This week's Torah portion, Ki Tisa, contains the story of the golden calf. Moshe is taking too long atop the mountain, so the people corral Aharon and say, "Come, make us a god who shall go before us;" we feel like we've been abandoned, and we're scared. So Aharon collects their gold earrings, and melts them, and the shape of a calf is formed. And the people rejoice, and make offerings, and they eat and drink and dance.
God is not pleased. Moshe convinces God not to strike the people down...but by the time Moshe reaches the camp, and sees the calf and the carrying-on, his own anger has been aroused, and he shatters the tablets of the covenant on the ground.
It can't have been easy, being Moshe. Ever since his encounter with the bush that burned but wasn't consumed, he's been asked by God to stretch himself in new and challenging ways. Despite his protestations, God chose him to go before Pharaoh, and to lead the children of Israel and the mixed multitude that accompanied them out of Egypt.
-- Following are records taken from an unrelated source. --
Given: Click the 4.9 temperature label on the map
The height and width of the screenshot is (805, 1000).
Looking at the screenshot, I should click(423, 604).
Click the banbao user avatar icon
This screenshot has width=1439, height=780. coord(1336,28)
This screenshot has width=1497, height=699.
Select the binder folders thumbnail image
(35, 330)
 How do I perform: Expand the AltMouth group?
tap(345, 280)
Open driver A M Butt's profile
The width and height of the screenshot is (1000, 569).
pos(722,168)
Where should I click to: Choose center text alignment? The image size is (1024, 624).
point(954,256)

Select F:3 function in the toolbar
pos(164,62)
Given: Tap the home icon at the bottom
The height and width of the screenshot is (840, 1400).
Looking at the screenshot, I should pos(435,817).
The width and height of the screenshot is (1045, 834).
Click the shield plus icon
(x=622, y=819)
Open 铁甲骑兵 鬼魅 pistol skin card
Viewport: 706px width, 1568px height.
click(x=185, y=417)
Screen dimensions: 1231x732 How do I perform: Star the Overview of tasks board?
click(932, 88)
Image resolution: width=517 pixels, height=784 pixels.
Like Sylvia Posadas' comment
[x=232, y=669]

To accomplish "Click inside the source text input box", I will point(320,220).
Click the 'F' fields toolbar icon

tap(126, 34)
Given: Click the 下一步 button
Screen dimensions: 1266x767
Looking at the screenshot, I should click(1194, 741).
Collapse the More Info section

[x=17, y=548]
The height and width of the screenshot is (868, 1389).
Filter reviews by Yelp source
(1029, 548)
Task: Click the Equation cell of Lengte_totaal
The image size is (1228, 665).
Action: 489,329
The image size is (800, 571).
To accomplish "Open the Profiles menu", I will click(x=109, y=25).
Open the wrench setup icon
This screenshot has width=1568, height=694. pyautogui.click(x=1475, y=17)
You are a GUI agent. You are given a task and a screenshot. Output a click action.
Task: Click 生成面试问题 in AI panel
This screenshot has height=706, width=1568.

And now Moshe has spent forty days and forty nights atop the mountain, enfolded in fire and cloud. My teacher Reb Yakov Travis has taught me that when God instructs Moshe והיה–שם (v'heyeh sham), God means not only "wait there" (as the JPS rendering has it) but really be there: be fully present with every atom of your being. Moshe passes forty days -- that number which signifies a full cycle of inception, growth, and completion -- in that space. He descends, carrying the fruits of that labor.
But the people aren't ready. As his absence stretches from days into weeks, they panic. They want something tangible, so they make a calf and dance around it. Imagine spending forty transcendent days on a mountaintop, and coming home to that!
Have you ever gone on a retreat where everything feels special, and then come home to the mundane reality of bills to pay and dishes to wash? Have you ever been on a vacation with a loved one, feeling mutual connection, but then fought when you got home? Moshe's experience was maybe like that, only exponentially more so. His retreat experience was face-time with the Holy Blessed One! He came down the mountain bearing instructions for how to lead a life of holy connection, and ran right into the disappointing reality of a community that wasn't ready to hear what he had to say.
We who feel called to the work of spiritual leadership may resonate with Moshe. Sometimes we bring ideas and practices to our communities that they just aren't ready for. And it's hard on the ego when one works hard at something and the community rejects what one has brought.
Fortunately for Moshe, he gets a do-over. God instructs him to make a second set of tablets, and this time before God gives any instructions God proclaims God's-self as "Adonai, Adonai, compassionate and generous" -- the Thirteen Attributes we recite so often during the Days of Awe.
The Chernobyler rebbe wrote that God measures out middot (attributes or qualities) to each of us constantly, giving us in every moment precisely the qualities we need to respond to whatever is at-hand. Because we are made in the divine image, our middot match God's. What can we learn from this recitation of the 13 attributes?
Maybe that we should seek to mirror not the faithlessness of the scared Israelites in the desert, nor the anger and ego of Moshe's instinctive (and unconsidered) response to the episode of the calf, but rather God's own attributes: compassion and grace, slowness to anger, deep kindness, faithfulness, and forgiveness. When we act from that place, our old narratives -- the stories of how we've screwed up in the past, the baggage we carry -- can be changed, and something new and amazing can emerge.